Living Life Day to Day

[This is a special dedication in memory of Donielle’s friend, Shelli. After years of fighting, Shelli recently lost her battle with breast cancer. I had the pleasure of meeting Shelli when she joined us several years ago at the Sanford Relay for Life. Donielle always told us that “Shelli was her reason for doing Relay.” Well, now she has a bigger reason to continue. In Shelli’s memory, I know we will light a Luminaria at our next Relay. Plus, I know she will continue to “live on” in Donielle’s commitment to the American Cancer Society’s Relay for Life and Making Strides Against Breast Cancer. Donations can be made in Shelli’s memory to ACS. In fact, making a contribution in memory of a loved one or friend is a wonderful way to make a difference. I am a team member of “Ellen’s Angels” -- I’m participating in the 2011 MSABC event on Saturday, Oct. 29 at Lake Eola in downtown Orlando. You can make a secure online donation by going to:
Thanks for your kindness. And thanks for remembering all those who have lost their battles to breast cancer and all other cancers.]
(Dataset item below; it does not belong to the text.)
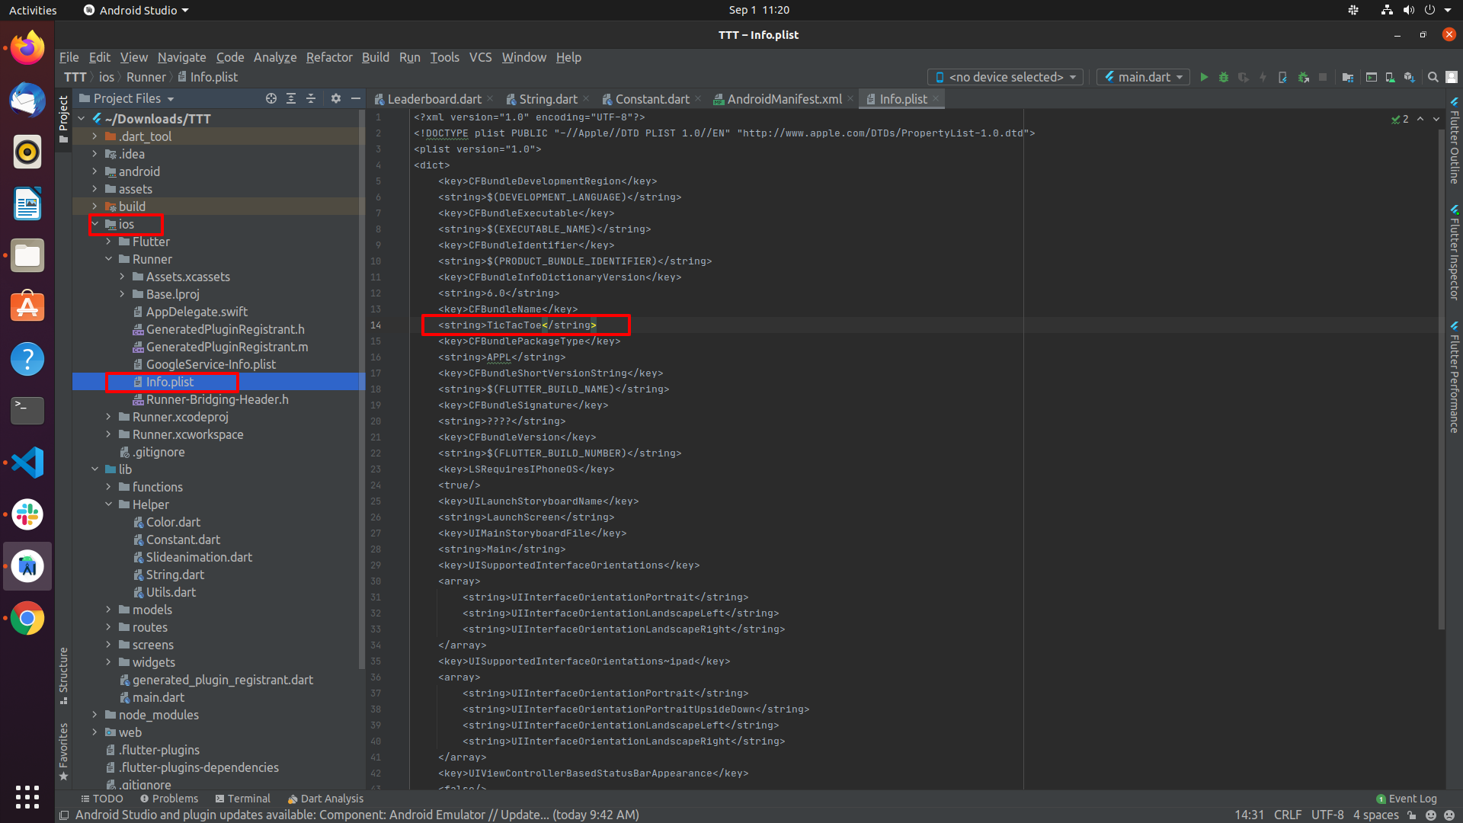1463x823 pixels.
Task: Start debugging with the green bug icon
Action: click(x=1224, y=77)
(This blog pertains to events that took place late May to late June 2003.) 
Living life and doing things in small increments is the only way I can handle anything at this point. It’s the only way anything makes sense to me. 
My Mom underwent a surgical procedure on May 31, 2003 to have a feeding tube inserted. Her thyroid cancer required intense radiation treatments that were now causing problems with her ability to swallow solid food. So, she had the surgery done and we (my brothers and I) learned how to care for her and how to do the tube feedings. I remained exhausted; it seemed that no matter how much sleep I got, I was still tired all the time. In early June, MD Anderson Cancer Center Orlando celebrated Cancer Survivor’s Week. I attended a lovely high tea held on the 5th floor, also known as the chemo floor.  A simple activity like this was the highlight of my week. 
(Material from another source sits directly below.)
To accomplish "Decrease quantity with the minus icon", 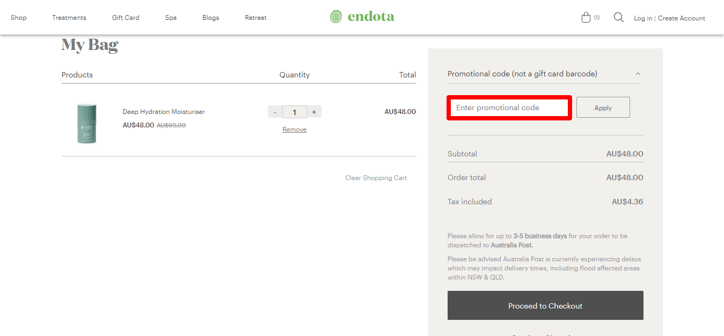I will coord(275,111).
Edward and I celebrated our 27th wedding anniversary on June 6 by going out to dinner at one of our favorite local restaurants. The steak dinner I ate made me happy, too. Going out to eat has always been something we all enjoyed doing as a family. This particular week, we also ventured out to a Chinese restaurant we all liked. Even when I had difficulties eating (whether it was treatment related or not) I still enjoyed going out to a restaurant -- ordering a meal, being served and then, having someone else clean up afterwards. From the time our children were very young, we had introduced them to a wide variety of foods and fine dining. They were comfortable in any restaurant and were never afraid to try new foods. Now that Brian and Adrienne were young adults, we could head out to any restaurant for a wonderful meal. A family event!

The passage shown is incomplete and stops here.